Focus on new faculty: Michael Wehner, devising ways for robots and people to work together

Written By: Adam Malecek


For anyone who has ever suffered a back injury while lifting something heavy, Michael Wehner’s research offers an exciting preview of a future where robots could assist humans with such tasks by helping carry the load, literally.

For his PhD dissertation at the University of California at Berkeley, Wehner developed a lower-extremity exoskeleton to assist people with lifting objects. He showed that the exoskeleton—a wearable robot—was able to reduce strain on users’ back muscles while they lifted boxes. Wehner says this technology could one day help reduce on-the-job injuries for warehouse workers.

Wehner’s research focuses on understanding how robots interact with their environment, including with humans. Ultimately, his goal is to devise ways for robots to interact with people safely and effectively.

The octobot
The octobot, an entirely soft robot. Credit: Harvard John A. Paulson School of Engineering and Applied Sciences.

“To take the field of robotics to the next level of progress, we need to get robots and people to cooperate with each other,” says Wehner, who joined the UW-Madison Department of Mechanical Engineering as an assistant professor in January 2022. “There is fundamentally a mismatch between the way robots behave and the way humans work. If you want a robot around people, the solution so far has been to make it small or slow, like a Roomba vacuum. I believe there is a lot of opportunity to create alternative methods for human-machine interaction to make inherently safe systems.”

Wehner is particularly interested in the emerging field of soft robotics. Unlike their rigid counterparts, soft robots are built out of elastomers, or rubbery materials, which allow them to bend, twist and change shape. These characteristics enable soft robots to interact much more seamlessly with their environment than traditional robots, making them useful for new applications. In the future, soft robots could assist with surgeries or help patients with rehabilitation after an injury, among other applications.

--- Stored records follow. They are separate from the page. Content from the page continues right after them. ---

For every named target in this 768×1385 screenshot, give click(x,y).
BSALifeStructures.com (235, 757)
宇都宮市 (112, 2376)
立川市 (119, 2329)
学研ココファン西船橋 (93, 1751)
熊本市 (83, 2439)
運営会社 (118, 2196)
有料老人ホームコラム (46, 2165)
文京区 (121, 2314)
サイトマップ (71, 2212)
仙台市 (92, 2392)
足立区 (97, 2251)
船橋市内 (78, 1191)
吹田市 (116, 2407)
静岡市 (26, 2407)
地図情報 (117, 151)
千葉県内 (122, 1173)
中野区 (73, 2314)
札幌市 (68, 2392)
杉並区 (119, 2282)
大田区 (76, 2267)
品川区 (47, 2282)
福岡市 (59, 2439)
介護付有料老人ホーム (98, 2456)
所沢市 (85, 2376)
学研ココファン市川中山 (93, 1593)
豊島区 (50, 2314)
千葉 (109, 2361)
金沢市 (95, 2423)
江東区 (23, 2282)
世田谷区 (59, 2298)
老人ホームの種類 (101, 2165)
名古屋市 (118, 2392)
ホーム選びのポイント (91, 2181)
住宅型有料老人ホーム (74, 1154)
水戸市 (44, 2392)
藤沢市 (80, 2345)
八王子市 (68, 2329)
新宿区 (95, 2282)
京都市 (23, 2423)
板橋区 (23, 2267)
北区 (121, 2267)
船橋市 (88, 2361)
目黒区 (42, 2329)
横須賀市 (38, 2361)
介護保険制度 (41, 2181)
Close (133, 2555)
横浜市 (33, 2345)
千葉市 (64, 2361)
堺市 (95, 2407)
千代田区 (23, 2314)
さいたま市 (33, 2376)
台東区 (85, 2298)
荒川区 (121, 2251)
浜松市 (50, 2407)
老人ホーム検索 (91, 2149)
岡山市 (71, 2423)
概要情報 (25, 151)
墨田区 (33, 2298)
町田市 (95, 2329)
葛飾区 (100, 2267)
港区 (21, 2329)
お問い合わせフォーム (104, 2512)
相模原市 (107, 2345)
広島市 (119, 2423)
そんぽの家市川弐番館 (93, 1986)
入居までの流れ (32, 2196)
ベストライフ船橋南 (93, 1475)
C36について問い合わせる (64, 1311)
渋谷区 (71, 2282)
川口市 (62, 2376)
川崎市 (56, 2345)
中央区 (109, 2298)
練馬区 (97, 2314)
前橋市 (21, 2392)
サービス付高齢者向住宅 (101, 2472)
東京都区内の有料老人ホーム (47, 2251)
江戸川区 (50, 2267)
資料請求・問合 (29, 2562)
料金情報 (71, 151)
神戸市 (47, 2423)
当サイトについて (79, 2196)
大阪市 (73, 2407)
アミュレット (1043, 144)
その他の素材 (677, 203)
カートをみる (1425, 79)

After earning his PhD, Wehner worked as a postdoctoral fellow at Harvard University, where he made key contributions to several major breakthroughs in soft robotics. He helped invent the first soft exosuit—a soft wearable robot that, in this case, helped increase the wearer’s endurance while walking. The low-profile exosuit actuated the wearer’s legs, providing extra support to the muscles as they moved.

“This technology has applications for the military, where it could give soldiers wearing the exosuit a little boost to push them forward as they walk, helping to reduce their fatigue,” Wehner says. “Assistive exosuits also have the potential to help patients suffering from stroke and multiple sclerosis to regain mobility.”

Then Wehner and his Harvard colleagues broke new ground in 2016 by creating the first autonomous, untethered, entirely soft robot–dubbed the octobot. The octopus-inspired robot had no electronics and was instead powered by chemical reactions controlled by microfluidics. Wehner was co-first author of the paper describing the octobot, which was published in the journal Nature on Aug 25, 2016, and garnered widespread media coverage.

Prior to joining UW-Madison, Wehner was an assistant professor in electrical and computer engineering at the University of California-Santa Cruz. He says UW-Madison’s outstanding reputation for research and education attracted him to the university.

“I’m really excited about all the potential for collaboration at UW-Madison,” he says. “With the expertise and resources at this university, there are excellent opportunities to really make an impact through research and education.”